SELECTION:
★ ★ ★
Span eviction triggers when `_total_span_bytes` exceeds the `eviction_threshold_bytes` calculated at store initialization. The `_maybe_evict_spans` method (invoked automatically after every span write) checks this condition and begins evicting entire rollout span sets until memory usage drops to the `safe_threshold_bytes` value.

### Can I evict individual spans instead of entire rollouts?

No. According to the `agent-lightning` source code, the eviction policy is rollup-only. The `_evict_spans_for_rollout` method removes the complete span list for a rollout ID from the internal dictionary. This design choice simplifies bookkeeping and ensures consistency—an evicted rollout is entirely unavailable rather than partially corrupted.

### How do I configure custom memory thresholds for large-scale deployments?

Pass `eviction_memory_threshold` and `safe_memory_threshold` to `InMemoryLightningStore.__init__`. Use float values (0.0-1.0) for ratios of detected system RAM, or integers for absolute byte counts. For example, `eviction_memory_threshold=0.85` sets eviction at 85% of RAM, while `eviction_memory_threshold=68719476736` sets it at exactly 64 GiB.

### How can I monitor when eviction occurs in production?

Call `await store.statistics()` to retrieve a dictionary containing `total_span_bytes`, `eviction_threshold_bytes`, `safe_threshold_bytes`, and `memory_capacity_bytes`. Expose these metrics through your application health endpoints or Prometheus to alert when `total_span_bytes` approaches the eviction threshold before it triggers.
★ ★ ★
TASKS TO PERFORM:
1/ Answer these questions from the span eviction notes:
(a) Which method is invoked automatically after every span write?
(b) What does the `_evict_spans_for_rollout` method remove?
(c) What does `eviction_memory_threshold=0.85` set?
2/ Translate this sentence from the span eviction notes into Spanish: "This design choice simplifies bookkeeping and ensures consistency—an evicted rollout is entirely unavailable rather than partially corrupted."

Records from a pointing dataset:
★ ★ ★
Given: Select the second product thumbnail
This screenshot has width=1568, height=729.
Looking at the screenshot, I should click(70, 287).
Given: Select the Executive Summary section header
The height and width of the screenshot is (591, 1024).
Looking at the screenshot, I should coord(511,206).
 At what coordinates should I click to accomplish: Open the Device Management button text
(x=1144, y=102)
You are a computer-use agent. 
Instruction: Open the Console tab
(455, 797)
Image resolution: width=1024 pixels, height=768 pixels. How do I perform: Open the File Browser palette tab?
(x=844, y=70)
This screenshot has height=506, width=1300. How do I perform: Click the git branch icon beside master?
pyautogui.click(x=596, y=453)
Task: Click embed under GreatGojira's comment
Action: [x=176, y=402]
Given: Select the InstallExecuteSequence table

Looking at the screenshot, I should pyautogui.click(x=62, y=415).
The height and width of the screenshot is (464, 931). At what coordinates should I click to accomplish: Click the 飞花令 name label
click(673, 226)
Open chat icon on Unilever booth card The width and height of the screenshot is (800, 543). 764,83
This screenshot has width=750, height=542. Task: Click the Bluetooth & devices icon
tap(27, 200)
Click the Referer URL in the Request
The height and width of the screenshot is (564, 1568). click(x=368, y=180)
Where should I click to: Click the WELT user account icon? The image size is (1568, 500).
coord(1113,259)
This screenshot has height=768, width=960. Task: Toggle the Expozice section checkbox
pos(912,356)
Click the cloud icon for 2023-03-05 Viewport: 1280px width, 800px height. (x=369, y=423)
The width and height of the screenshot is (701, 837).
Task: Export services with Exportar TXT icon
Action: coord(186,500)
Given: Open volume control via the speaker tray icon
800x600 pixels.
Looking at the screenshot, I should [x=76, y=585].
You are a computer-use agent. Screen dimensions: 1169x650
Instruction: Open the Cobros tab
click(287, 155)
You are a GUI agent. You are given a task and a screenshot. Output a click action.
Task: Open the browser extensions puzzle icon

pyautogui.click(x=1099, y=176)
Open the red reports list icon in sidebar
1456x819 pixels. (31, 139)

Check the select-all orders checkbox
★ ★ ★
ANSWERS PER TASK:
1/
(a) The `_maybe_evict_spans` method.
(b) The complete span list for a rollout ID, taken from the internal dictionary.
(c) Eviction at 85% of RAM.

2/ Esta decisión de diseño simplifica la gestión interna y garantiza la coherencia: un rollout desalojado deja de estar disponible por completo, en lugar de quedar parcialmente corrupto.